All lines in the entries below that hold "toolbar" make up the answer.
───── Data shown
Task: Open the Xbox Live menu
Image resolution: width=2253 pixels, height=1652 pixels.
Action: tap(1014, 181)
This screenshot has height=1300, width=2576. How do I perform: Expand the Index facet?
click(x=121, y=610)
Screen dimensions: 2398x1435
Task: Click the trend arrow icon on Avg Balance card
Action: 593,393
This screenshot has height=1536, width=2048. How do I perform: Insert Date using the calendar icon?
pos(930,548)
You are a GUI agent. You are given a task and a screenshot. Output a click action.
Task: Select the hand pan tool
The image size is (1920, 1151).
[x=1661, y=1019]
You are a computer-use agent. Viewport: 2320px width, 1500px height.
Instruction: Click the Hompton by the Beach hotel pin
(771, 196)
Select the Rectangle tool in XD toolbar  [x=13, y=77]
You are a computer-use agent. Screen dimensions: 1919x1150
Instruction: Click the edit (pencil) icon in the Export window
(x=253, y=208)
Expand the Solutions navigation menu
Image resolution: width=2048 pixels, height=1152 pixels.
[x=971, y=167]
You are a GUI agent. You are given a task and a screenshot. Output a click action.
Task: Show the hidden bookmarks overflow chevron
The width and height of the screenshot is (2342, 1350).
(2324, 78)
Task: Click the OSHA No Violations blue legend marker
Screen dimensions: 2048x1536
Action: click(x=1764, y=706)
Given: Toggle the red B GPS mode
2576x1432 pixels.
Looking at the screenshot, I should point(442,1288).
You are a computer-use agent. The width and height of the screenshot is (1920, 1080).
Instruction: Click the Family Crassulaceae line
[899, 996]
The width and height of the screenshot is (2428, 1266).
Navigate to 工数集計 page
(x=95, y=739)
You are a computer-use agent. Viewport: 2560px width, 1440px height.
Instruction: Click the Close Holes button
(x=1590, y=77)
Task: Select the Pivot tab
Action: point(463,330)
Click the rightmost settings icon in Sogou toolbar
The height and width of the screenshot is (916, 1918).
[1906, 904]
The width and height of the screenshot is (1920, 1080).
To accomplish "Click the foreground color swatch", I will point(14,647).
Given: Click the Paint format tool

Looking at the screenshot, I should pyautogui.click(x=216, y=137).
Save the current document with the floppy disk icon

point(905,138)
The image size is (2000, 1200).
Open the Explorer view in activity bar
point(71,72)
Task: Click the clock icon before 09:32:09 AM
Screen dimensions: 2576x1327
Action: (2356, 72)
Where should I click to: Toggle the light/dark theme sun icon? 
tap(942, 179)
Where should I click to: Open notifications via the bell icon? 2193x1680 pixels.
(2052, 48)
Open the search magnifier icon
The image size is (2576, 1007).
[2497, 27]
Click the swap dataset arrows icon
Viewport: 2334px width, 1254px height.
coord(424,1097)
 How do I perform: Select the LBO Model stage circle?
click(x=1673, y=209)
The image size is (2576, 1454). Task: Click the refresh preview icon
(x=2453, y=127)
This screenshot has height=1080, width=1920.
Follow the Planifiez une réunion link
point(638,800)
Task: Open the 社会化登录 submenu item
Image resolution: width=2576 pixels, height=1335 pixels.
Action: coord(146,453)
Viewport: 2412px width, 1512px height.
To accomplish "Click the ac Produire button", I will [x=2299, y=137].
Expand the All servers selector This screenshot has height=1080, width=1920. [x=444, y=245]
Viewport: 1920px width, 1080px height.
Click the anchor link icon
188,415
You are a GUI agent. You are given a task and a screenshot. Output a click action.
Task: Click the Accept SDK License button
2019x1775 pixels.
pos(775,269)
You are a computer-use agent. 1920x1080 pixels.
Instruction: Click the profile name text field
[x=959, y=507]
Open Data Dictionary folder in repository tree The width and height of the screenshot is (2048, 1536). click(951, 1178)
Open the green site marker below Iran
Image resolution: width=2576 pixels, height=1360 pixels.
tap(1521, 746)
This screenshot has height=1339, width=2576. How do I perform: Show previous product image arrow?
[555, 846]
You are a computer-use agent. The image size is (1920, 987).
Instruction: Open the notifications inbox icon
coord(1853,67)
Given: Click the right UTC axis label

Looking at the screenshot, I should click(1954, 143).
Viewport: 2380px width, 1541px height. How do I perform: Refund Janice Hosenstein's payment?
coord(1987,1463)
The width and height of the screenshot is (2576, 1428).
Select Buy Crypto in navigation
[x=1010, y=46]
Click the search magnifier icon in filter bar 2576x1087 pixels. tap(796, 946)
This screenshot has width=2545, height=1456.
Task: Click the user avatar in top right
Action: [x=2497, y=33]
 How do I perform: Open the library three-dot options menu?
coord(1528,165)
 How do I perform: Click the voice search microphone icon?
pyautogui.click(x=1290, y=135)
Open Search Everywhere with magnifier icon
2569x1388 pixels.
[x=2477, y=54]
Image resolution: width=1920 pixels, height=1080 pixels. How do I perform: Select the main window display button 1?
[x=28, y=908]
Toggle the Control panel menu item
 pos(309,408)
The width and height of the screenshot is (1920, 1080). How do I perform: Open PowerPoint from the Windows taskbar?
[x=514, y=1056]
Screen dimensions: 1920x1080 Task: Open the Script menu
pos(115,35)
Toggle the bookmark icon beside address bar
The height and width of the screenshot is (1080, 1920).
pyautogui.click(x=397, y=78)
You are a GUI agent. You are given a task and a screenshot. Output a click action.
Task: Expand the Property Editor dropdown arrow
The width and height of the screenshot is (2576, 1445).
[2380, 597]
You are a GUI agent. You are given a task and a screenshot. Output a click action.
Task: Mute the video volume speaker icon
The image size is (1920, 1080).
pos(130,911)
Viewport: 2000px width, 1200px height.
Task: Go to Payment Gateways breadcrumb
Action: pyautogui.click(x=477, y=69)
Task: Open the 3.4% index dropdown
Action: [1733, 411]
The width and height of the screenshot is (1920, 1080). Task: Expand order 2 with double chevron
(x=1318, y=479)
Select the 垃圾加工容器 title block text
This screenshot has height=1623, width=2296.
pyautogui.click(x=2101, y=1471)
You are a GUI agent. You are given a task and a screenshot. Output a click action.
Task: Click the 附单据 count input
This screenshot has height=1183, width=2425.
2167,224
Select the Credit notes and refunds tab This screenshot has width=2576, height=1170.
──────────
Your solution.
Select the Rectangle tool in XD toolbar  [x=13, y=77]
Click the rightmost settings icon in Sogou toolbar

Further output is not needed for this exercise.